= Cary Boyce =

American artistic director

Cary Boyce (born October 1955) is artistic co-director and composer-in-residence of Aquavá New Music Studio — a musical production company and ensemble he developed with conductor Carmen-Helena Téllez and producer/flutist Alain Barker— which specializes in producing projects involving contemporary music.

Boyce's music has been heard around the world on nationally syndicated public radio and television, in concerts and festivals, and in two films by Prix-de-Rome-winning director Evelyne Clavaud—Aria ou les rumeurs de la Villa Medicís and her artistic documentary, André Pieyre de Mandiargues: L'amateur d'imprudence about the French Surrealist author. Boyce’s credits include the cycle for chorus and string quartet, A Garden of Roses, about which the newspaper The Spokesman Review stated, “The work is important because it is good in every way music can be good and it can provide pleasure to audiences of every age, cultural background, and level of sophistication ...”  He also provided original music and the soundtrack for the PBS documentaries Harp Dreams (Emmy Award, 2011) and  American Horizons: The Photography of Art Sinsabaugh, part of this exhibit at the Art Institute of Chicago.

Boyce’s oratorio, Dreams within a Dream, the subject of a public radio special released in 2004, was awarded a 2006 ASCAP-Rudolf Nissim "Special Distinction" Prize.  Boyce’s music has been featured on the Dale Warland Singers’ Cathedral Classics radio special.  His music performed by his Aquavá ensemble has been featured on such syndicated programs as Harmonia, Center Stage from Wolftrap, and in Europe on Deutsche Welle. His cantata, Ave Maris Stella, was premiered by Aguavá New Music Studio at the International Cervantino Festival in Mexico, and subsequently broadcast throughout Latin America. His Hodie Christus natus est premiered at Washington National Cathedral's 50th anniversary holiday concert. His string quartet, Nightshade, was recorded for Aguavá by the Corigliano String Quartet, prompting the online new music journal Sequenza 21 comment, “Nightshade is for classical music fans who know where ‘Freddy the Freeloader’ comes from… Hey MacArthur folks! Give that boy a grant and some Ritalin so he can spend more time composing!”

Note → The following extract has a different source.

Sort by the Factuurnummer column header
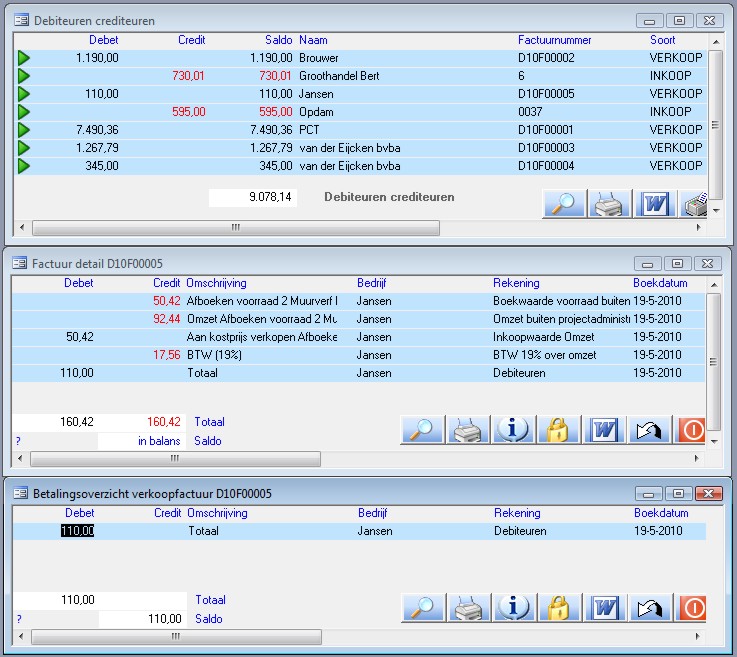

Boyce was born in Santa Rosa, California, United States, and raised in Sacramento where he found his first musical training singing high school choruses and taught himself to play the piano—“Poorly,” he says, “but I got better.”  He went on to earn a bachelor of music degree with a double major in voice and theory/composition (voice studies with Claudia Kitka and piano with Frank Wasko) at California State University, Sacramento, subsequent piano studies with Thomas Hulse, and later a master of music degree at the University of North Texas under the compositional guidance of Martin Mailman with a cognate in piano studying with Joseph Banowetz. He earned his doctorate at the Indiana University Bloomington Jacobs School of Music with composition teachers Eugene O'Brien and Claude Baker with minors in conducting (with teachers Jan Harrington and Robert Porco) and music theory, and further piano studies with Asaf Zohar.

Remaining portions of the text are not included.